White House says Bush will veto defense policy bill

CRAWFORD, Texas — President Bush plans to veto a sweeping defense policy bill on grounds that it would derail Iraq’s efforts to rebuild its country, the White House said today.

Bush’s action, which apparently caught congressional leaders off guard, centers on one provision in the legislation dealing with Iraqi assets. The legislation would permit plaintiffs’ lawyers immediately to freeze Iraqi funds and would expose Iraq to “massive liability in lawsuits concerning the misdeeds of the Saddam Hussein regime,” said White House spokesman Scott Stanzel.

“The new democratic government of Iraq, during this crucial period of reconstruction, cannot afford to have its funds entangled in such lawsuits in the United States,” Stanzel said in a statement.

House and Senate Democrats said today that the first time they’d heard of any White House concerns with the legislation was after Congress sent the bill to Bush for his signature.
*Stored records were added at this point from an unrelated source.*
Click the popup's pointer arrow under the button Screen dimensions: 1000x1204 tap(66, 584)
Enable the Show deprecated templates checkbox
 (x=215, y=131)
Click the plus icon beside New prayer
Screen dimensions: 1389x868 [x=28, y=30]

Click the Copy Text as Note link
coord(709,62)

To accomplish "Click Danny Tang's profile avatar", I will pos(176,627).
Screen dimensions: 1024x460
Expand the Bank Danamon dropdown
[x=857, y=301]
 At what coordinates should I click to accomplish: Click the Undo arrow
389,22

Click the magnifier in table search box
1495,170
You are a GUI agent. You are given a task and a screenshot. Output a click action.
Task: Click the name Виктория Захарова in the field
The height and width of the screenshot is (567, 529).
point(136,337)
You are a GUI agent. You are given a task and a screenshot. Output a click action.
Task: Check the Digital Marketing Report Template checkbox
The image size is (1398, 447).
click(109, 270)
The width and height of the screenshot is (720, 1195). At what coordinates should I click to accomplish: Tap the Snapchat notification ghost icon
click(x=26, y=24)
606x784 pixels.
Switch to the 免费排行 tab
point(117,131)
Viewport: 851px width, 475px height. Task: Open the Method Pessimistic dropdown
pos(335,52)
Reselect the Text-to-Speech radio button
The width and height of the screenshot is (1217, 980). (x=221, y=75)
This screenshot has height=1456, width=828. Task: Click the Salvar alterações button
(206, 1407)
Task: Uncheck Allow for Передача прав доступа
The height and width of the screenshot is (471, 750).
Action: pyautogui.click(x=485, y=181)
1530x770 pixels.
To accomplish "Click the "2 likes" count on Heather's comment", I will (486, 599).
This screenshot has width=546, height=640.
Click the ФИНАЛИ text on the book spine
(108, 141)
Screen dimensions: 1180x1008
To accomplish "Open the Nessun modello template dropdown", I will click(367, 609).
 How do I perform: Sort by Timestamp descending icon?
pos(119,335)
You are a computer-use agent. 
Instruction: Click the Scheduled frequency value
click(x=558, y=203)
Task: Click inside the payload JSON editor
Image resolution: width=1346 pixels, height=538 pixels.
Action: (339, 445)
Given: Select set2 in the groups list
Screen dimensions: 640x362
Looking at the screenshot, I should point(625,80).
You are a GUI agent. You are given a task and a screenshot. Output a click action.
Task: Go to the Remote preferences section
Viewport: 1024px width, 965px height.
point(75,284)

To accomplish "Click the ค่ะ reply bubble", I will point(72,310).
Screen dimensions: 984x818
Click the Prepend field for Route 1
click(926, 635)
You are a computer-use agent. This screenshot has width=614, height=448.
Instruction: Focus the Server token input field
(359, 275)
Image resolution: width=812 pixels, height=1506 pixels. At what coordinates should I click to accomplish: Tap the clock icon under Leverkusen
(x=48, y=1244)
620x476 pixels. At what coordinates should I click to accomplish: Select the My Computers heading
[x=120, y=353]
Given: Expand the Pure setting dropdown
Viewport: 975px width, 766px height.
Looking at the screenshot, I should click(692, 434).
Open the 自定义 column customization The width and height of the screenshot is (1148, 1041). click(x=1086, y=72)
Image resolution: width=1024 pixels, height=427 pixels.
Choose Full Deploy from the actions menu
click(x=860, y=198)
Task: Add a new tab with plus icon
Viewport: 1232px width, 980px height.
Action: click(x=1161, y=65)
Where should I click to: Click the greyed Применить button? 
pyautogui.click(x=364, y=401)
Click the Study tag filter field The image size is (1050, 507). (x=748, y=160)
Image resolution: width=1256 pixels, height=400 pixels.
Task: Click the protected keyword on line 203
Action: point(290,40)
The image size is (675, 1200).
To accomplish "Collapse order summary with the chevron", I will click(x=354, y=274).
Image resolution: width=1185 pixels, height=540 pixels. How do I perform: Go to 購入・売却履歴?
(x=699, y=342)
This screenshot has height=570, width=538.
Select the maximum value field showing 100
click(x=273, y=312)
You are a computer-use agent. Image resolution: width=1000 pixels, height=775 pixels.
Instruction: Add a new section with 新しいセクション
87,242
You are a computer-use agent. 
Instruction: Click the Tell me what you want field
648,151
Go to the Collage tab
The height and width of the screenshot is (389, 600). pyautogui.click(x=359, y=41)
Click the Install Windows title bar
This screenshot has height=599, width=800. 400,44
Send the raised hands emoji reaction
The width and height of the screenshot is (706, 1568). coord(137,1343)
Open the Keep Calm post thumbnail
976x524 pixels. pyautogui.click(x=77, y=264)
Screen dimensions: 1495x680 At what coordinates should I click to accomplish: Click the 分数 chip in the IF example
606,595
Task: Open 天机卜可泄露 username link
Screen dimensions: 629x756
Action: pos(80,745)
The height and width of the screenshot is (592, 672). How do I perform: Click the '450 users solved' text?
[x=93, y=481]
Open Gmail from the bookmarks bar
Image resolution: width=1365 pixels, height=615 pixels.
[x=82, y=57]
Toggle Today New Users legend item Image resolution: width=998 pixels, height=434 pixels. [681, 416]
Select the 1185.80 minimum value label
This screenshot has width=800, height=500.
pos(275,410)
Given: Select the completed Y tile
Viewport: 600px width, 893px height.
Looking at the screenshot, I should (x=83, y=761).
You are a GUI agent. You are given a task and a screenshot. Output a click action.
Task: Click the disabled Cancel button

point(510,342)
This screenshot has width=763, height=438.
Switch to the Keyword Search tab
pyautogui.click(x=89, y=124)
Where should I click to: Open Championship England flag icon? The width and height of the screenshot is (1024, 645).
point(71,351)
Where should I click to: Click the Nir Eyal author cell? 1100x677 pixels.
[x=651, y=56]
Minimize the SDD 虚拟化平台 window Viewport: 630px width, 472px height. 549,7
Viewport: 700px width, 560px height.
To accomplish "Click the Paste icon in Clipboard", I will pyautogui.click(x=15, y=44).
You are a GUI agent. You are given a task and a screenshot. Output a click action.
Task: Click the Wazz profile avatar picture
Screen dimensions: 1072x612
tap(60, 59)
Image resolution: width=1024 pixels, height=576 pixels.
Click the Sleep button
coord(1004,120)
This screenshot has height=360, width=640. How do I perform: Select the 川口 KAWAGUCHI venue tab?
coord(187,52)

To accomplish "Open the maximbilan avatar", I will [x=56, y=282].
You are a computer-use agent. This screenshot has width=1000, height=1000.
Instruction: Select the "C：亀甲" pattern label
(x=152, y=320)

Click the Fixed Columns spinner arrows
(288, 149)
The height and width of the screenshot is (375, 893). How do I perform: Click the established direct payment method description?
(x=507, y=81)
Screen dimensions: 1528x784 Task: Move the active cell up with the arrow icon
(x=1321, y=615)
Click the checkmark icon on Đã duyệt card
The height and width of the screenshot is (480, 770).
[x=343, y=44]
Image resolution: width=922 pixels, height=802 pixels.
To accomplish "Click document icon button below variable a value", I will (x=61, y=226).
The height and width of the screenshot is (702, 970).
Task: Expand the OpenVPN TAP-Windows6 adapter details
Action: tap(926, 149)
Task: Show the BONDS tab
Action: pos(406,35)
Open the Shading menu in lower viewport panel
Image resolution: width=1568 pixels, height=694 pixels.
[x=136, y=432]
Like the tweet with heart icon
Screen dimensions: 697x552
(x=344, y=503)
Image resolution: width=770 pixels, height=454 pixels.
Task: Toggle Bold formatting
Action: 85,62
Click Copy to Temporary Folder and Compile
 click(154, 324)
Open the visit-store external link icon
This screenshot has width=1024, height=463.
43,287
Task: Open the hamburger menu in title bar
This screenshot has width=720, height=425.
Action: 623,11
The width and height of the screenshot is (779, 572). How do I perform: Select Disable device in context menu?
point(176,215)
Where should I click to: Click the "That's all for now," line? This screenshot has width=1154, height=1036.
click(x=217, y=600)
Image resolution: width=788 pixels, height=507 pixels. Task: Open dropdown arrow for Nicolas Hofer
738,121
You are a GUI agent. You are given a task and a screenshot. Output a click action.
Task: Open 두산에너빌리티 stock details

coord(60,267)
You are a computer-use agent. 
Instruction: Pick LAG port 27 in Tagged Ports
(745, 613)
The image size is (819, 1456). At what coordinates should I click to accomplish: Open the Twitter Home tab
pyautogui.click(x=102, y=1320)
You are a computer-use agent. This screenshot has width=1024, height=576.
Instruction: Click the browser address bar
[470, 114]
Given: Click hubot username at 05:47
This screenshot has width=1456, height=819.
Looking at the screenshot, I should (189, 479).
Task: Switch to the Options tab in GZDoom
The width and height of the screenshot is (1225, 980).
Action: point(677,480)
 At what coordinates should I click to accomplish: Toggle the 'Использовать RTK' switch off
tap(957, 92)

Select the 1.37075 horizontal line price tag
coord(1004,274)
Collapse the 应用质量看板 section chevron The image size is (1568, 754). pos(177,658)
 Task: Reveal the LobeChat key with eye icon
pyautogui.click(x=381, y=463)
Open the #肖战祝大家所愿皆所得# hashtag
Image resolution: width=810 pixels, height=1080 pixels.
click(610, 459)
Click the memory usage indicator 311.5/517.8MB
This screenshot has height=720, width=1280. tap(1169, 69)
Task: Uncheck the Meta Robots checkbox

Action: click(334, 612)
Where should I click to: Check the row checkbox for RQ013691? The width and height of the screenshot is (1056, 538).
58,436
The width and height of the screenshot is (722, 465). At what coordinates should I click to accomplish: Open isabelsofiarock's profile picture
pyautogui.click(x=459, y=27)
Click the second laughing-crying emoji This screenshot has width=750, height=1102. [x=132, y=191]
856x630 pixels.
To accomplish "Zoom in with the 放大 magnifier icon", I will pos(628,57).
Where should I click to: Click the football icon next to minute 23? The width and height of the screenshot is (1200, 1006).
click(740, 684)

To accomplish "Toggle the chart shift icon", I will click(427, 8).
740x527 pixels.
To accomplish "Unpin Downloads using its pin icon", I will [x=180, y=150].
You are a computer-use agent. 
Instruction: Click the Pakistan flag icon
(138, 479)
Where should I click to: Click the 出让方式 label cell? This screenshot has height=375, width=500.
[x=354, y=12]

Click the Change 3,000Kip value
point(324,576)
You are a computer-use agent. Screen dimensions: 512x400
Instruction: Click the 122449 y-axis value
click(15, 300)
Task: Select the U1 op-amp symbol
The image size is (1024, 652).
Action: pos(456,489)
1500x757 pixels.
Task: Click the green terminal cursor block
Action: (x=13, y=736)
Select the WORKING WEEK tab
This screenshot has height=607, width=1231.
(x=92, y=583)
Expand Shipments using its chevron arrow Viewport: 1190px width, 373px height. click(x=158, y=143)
“The administration should have raised its objections earlier, when this issue could have been addressed without a veto,” Speaker Nancy Pelosi, D-Calif., and Senate Majority Leader Harry Reid, D-Nev., said in a joint statement. “The American people will have every right to be disappointed if the president vetoes this legislation, needlessly delaying implementation of the troops’ pay raise, the Wounded Warriors Act and other critical measures.”

Sovereign nations are normally immune from lawsuits in U.S. courts. An exception is made for state sponsors of terrorism and Iraq was designated such a nation in 1990. After the 2003 invasion of Iraq, however, Congress passed a law and Bush issued a decree stating that Iraq was exempt from such lawsuits.

After that exemption was passed, the administration challenged and successfully overturned a $959 million court ruling for members of the U.S. military who said they were tortured as prisoners of war during the first Persian Gulf War.

The Justice Department also sought to defeat a lawsuit brought by U.S. citizens held hostage during Iraq’s 1990 invasion of Kuwait. That case has been taken over by lawyers for the new Iraqi government and is ongoing in a Washington federal court.

The provision that is causing problems would have allowed the victims of the executed Iraqi dictator Saddam to seek compensation in court, Democrats said. The Iraqi government has warned that former U.S. prisoners of war from the first Gulf War might cite this legislation in an attempt to get money from the Iraqi government’s reported $25 billion in assets now held in U.S. banks, they say.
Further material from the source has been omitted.